A geometric deep learning-based method for structure-aware lysine β-hydroxybutyrylation prediction
SLAM is the first computational method for structure-aware lysine β-hydroxybutyrylation prediction, designed with a hybrid deep learning neural Networks combining Structure and LAnguage-Model constraints (SLAM).
Post-translational modifications (PTM) in proteins expand the functional diversity that are vital for their functions and stability. As a newly-reported PTM, lysine β-hydroxybutyrylation (Kbhb) presents a new avenue to regulate chromatin and diverse functions. Therefore, accurate and efficient prediction of Kbhb sites is imperative. However, the current experimental methods for identifying PTM sites are often expensive and time-consuming. Up to now, there is no computational method for Kbhb sites detection. To this end, we present the first deep learning-based method, termed SLAM, to identify lysine β-hydroxybutyrylation in silico. The performance of SLAM is evaluated on both 5-fold cross-validation and independent test sets for general and three species, achieving 0.876, 0.873, 0.856 and 0.884 in terms of AUC values, respectively on the general and species-specific independent test sets. Furthermore, we found that the species-specific prediction is important for organism with large-scale data, and general prediction still serves as the best approach in species with small-sized dataset. With various in silico experiments, it is confirmed that structure, and information obtained from protein language model and handcrafted features are key contributors to a robust and accurate predictor. As one example, we predicted the potential Kbhb sites in human S-adenosyl-L-homocysteine hydrolase, which is in agreement with experimentally-verified Kbhb sites. Taken together, our method could enable accurate and efficient discovery of novel Kbhb sites that are crucial for the function and stability of proteins and could be applied in the structure-guided identification of other important PTMs. The source code of SLAM is freely accessible at SLAM.
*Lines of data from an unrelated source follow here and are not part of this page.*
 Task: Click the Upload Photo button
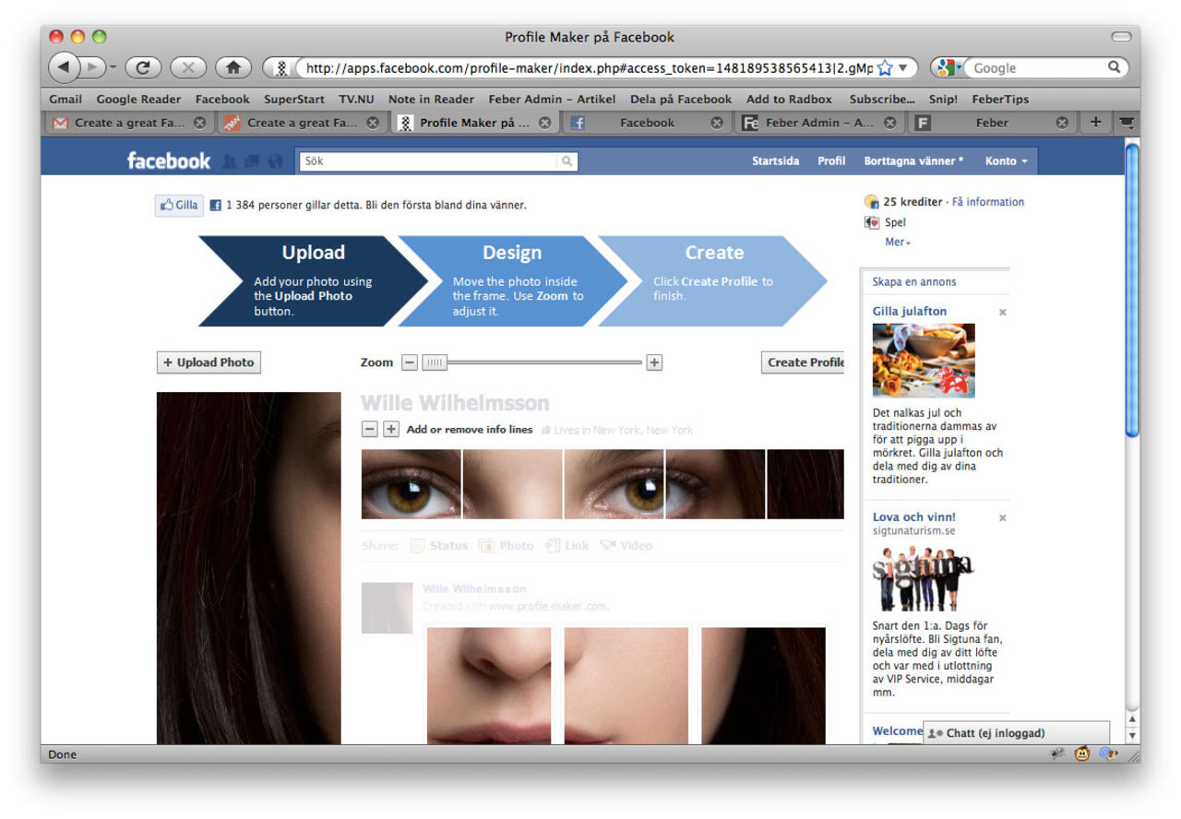pyautogui.click(x=209, y=362)
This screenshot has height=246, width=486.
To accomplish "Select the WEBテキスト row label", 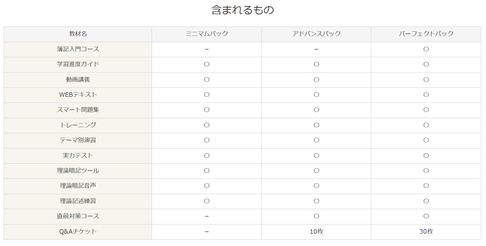I will (x=78, y=95).
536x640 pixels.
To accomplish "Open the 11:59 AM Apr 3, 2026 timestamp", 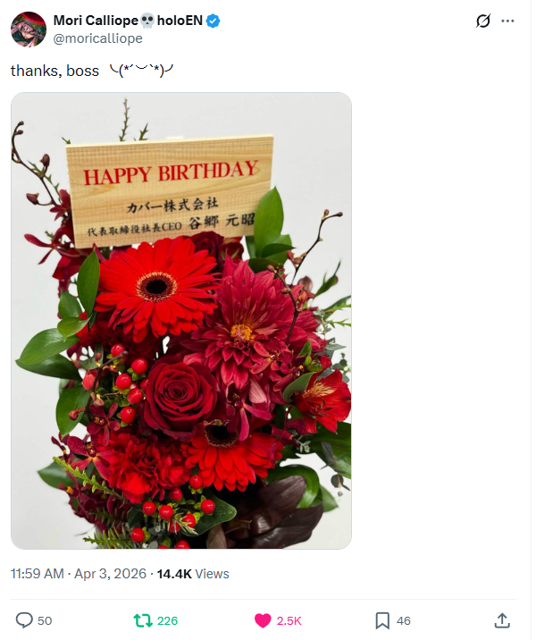I will coord(79,574).
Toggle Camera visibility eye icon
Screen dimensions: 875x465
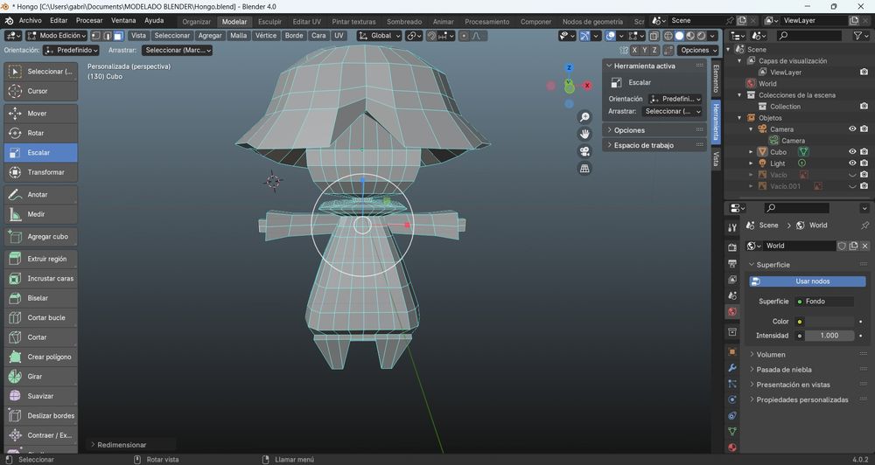point(852,128)
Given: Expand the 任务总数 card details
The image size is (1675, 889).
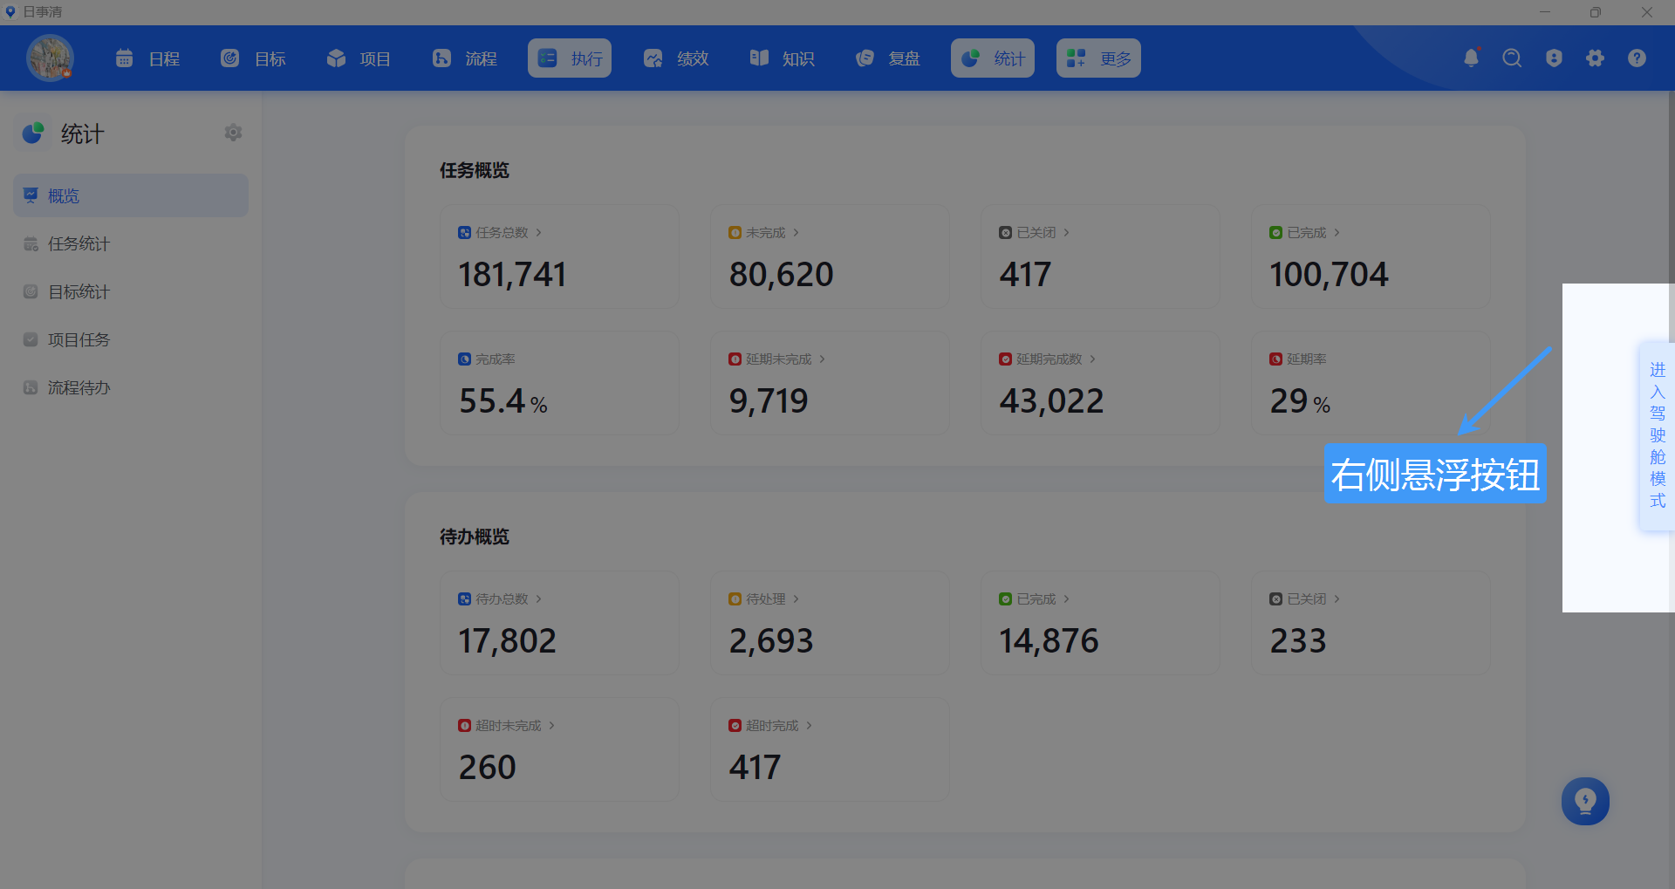Looking at the screenshot, I should click(x=501, y=233).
We present a hybrid deep learning neural Networks combining Structure and LAnguage-Model constraints (SLAM), for species-specific and general protein lysine β-hydroxybutyrylation site prediction. The developed geometric deep learning framework includes 1) a multi-track encoder module to concurrently embed the protein structure and sequence features into a latent representation; 2) a decoder layer consisting of an attention layer and a multi-layer perceptron followed with a sigmoid function for downstream classification. The sequence encoder is designed as hybrid deep learning neural networks to learn dependencies between residues with two-track feature encoders and two-track adaptive encoders. Adaptive encoders enable learn-from-data for SLAM by using learnable word embeddings, and feature encoders provide expert-level information and evolutionary constraints extracted from protein language model. For structure encoder, a multi-layer graph neural network (GNN) is implemented to capture high-level residue relationships considering geometry.